[What to work on] Exercise in exact copying: restate word for word only the lines below from the one containing "The height and width of the screenshot is (505, 629)." through the one containing "You are a computer-use agent.", omitting any pictures.

[Dataset entries]
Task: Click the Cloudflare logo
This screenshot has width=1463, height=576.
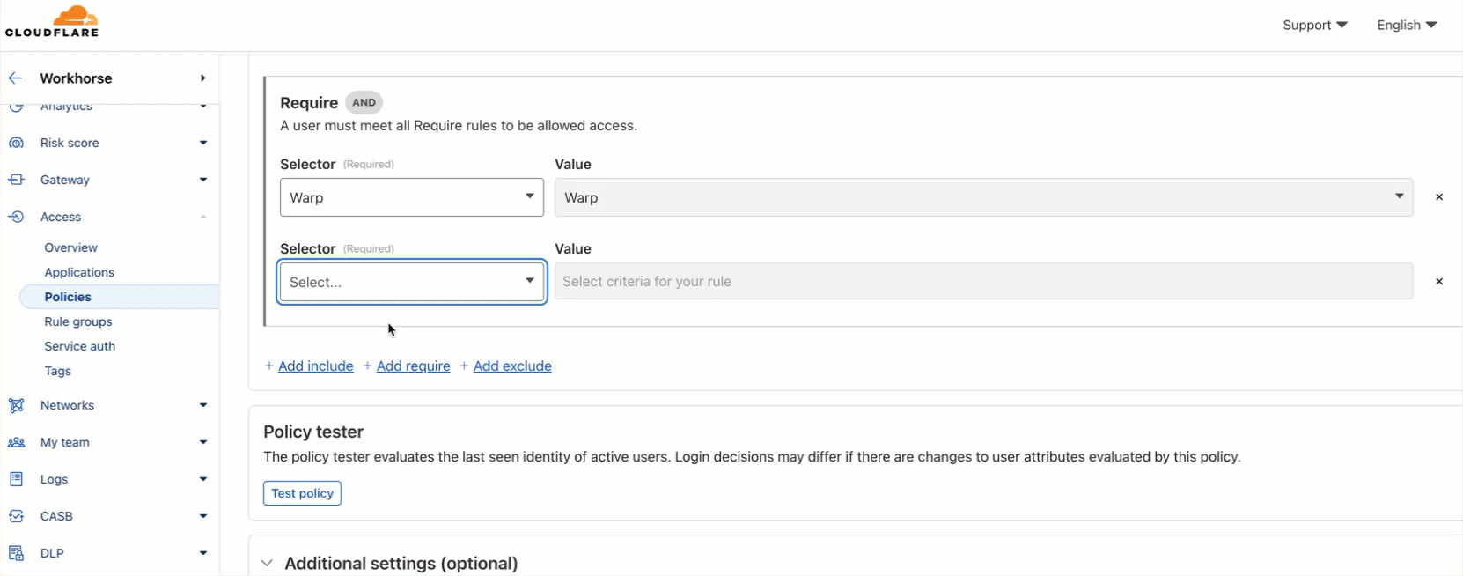Action: [53, 22]

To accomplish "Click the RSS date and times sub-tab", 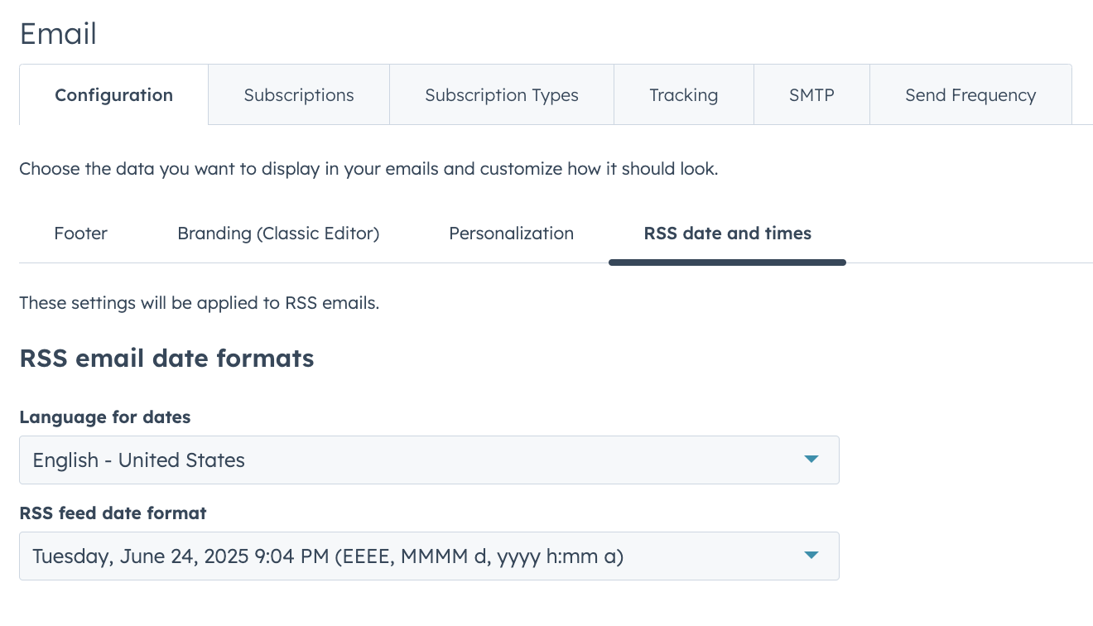I will [727, 233].
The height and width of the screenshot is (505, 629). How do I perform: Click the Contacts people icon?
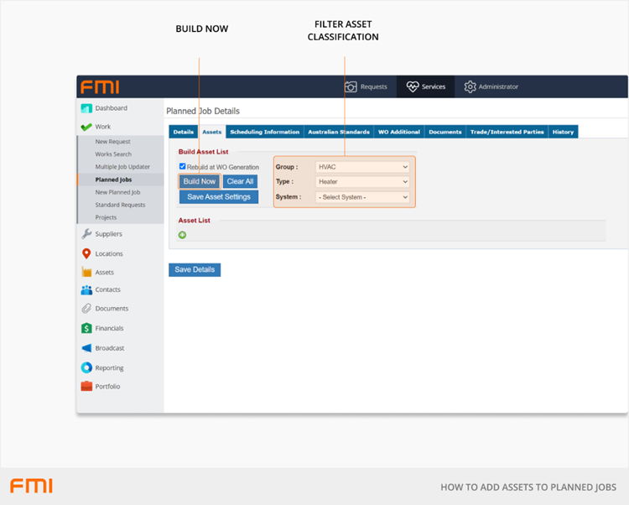(86, 289)
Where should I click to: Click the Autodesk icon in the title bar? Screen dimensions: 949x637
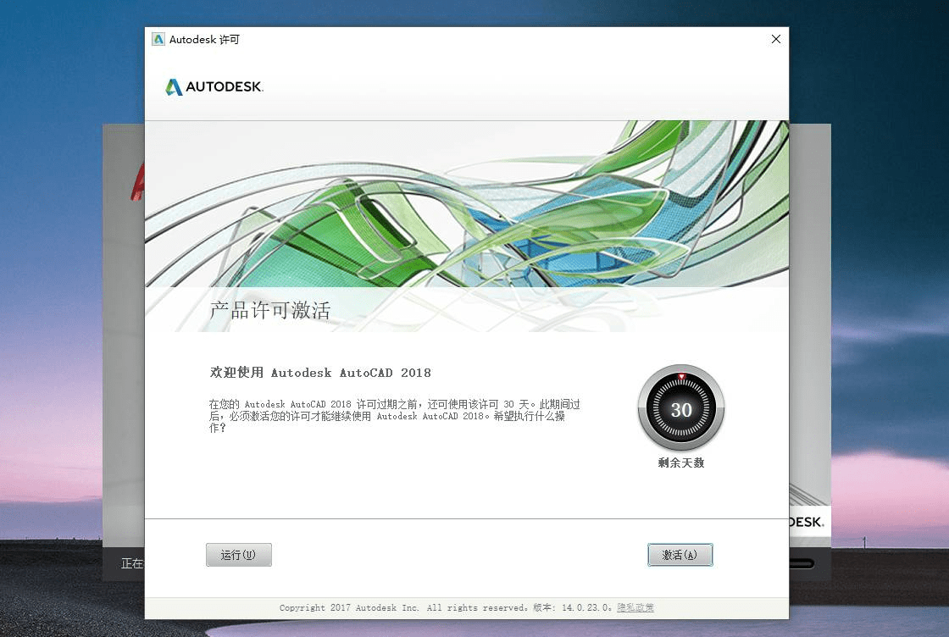click(158, 39)
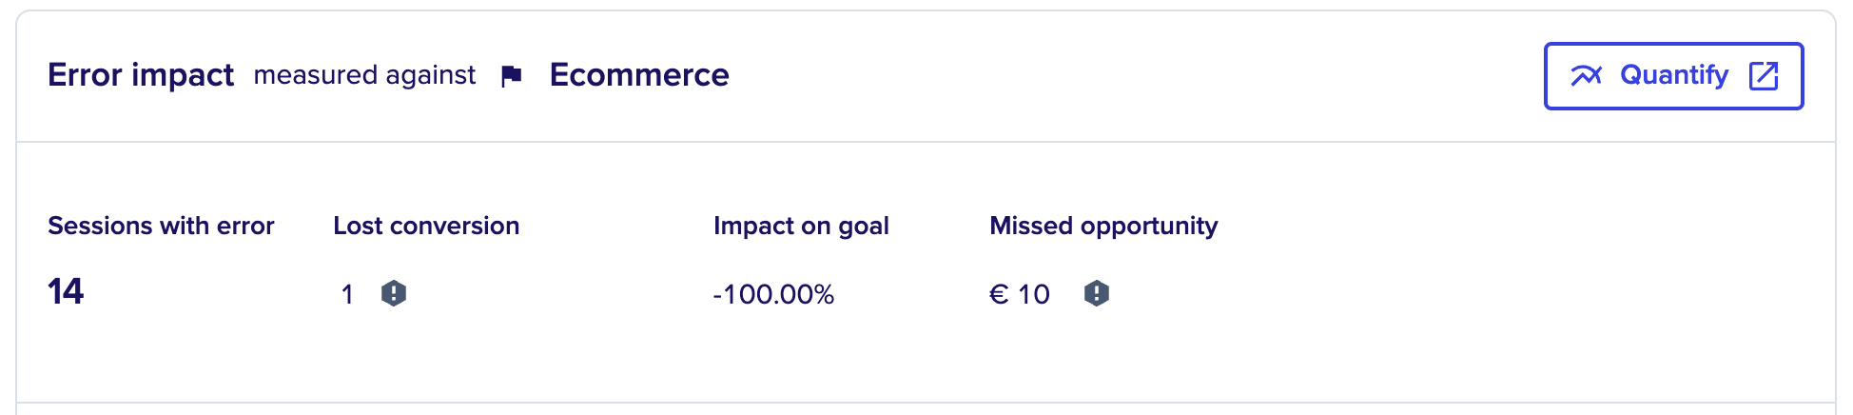1853x415 pixels.
Task: Click the Impact on goal label
Action: coord(801,226)
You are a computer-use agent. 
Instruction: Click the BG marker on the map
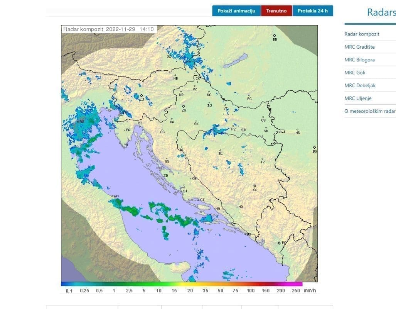315,148
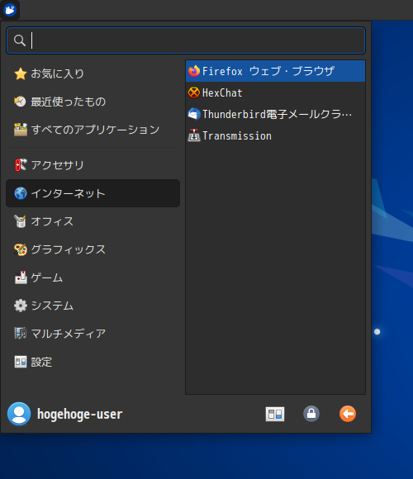This screenshot has height=479, width=413.
Task: Show 最近使ったもの recently used items
Action: (x=93, y=102)
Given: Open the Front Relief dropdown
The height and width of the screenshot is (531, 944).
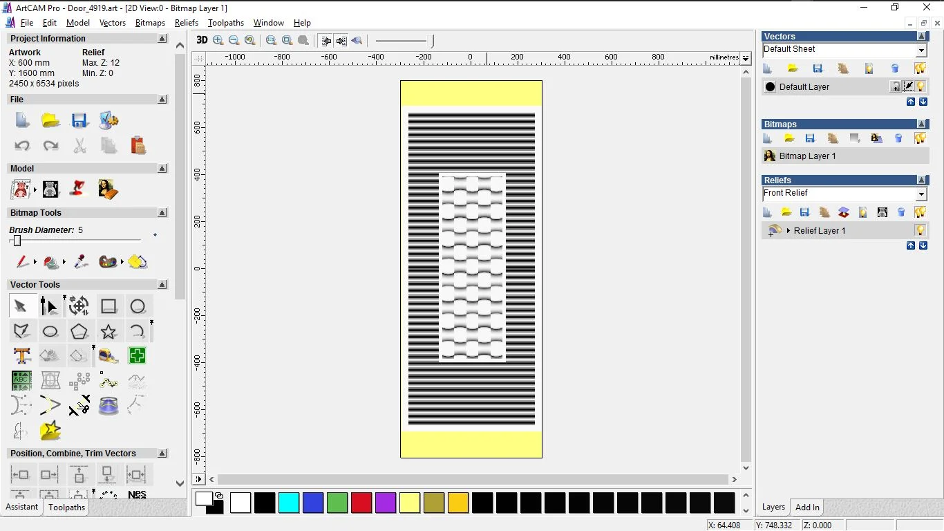Looking at the screenshot, I should [x=921, y=194].
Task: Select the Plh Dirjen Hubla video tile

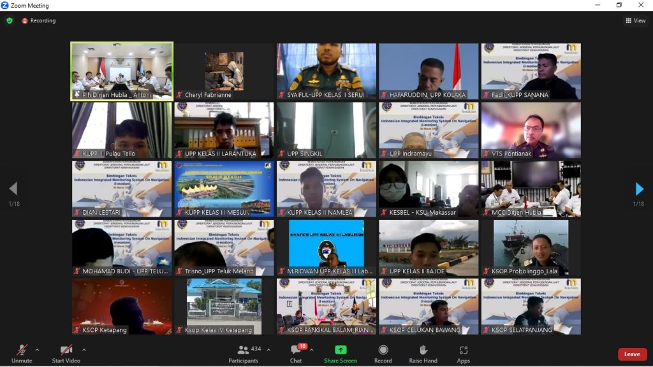Action: [122, 71]
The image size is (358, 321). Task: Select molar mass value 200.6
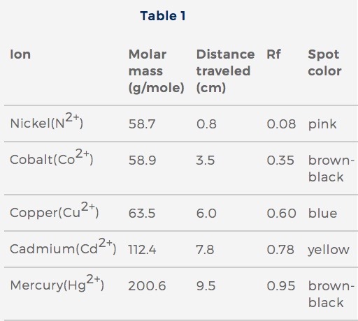147,286
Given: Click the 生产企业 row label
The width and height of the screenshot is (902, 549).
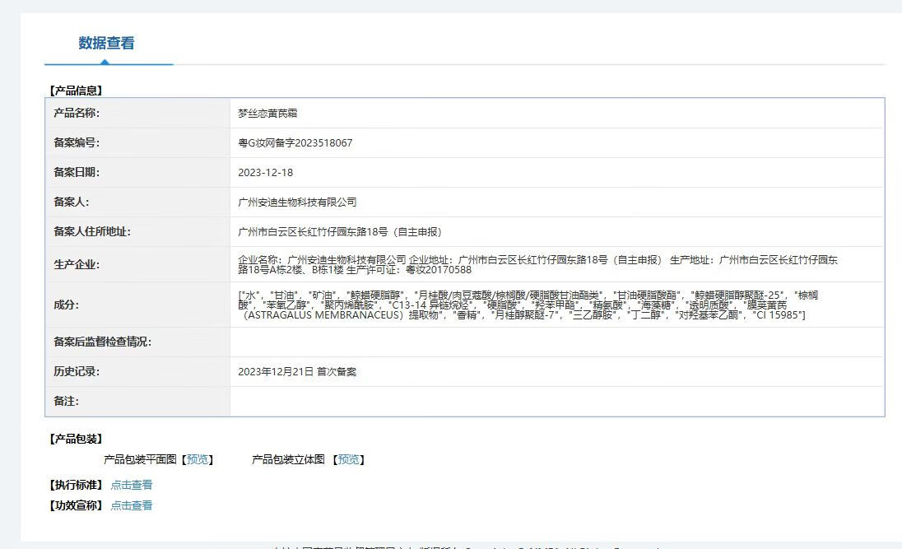Looking at the screenshot, I should point(77,264).
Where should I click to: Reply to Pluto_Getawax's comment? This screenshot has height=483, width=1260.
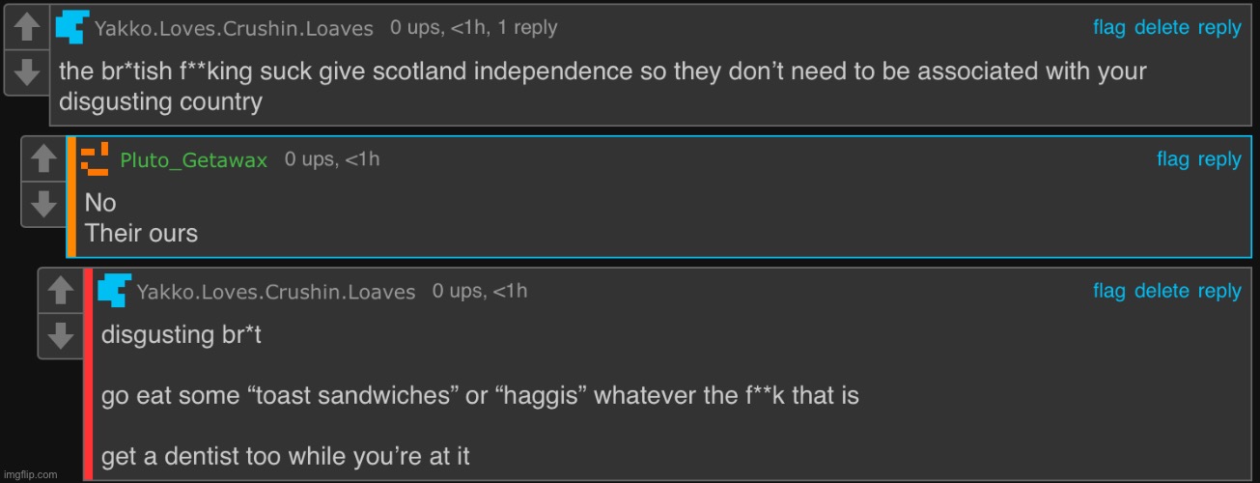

[Solution to the problem]
The height and width of the screenshot is (505, 629). How do I perform: Click the Contacts people icon?
(86, 289)
Where should I click to: Click the Autodesk icon in the title bar? Screen dimensions: 949x637
click(158, 39)
1853x415 pixels.
Task: Click the Impact on goal label
Action: coord(801,226)
You are a computer-use agent. 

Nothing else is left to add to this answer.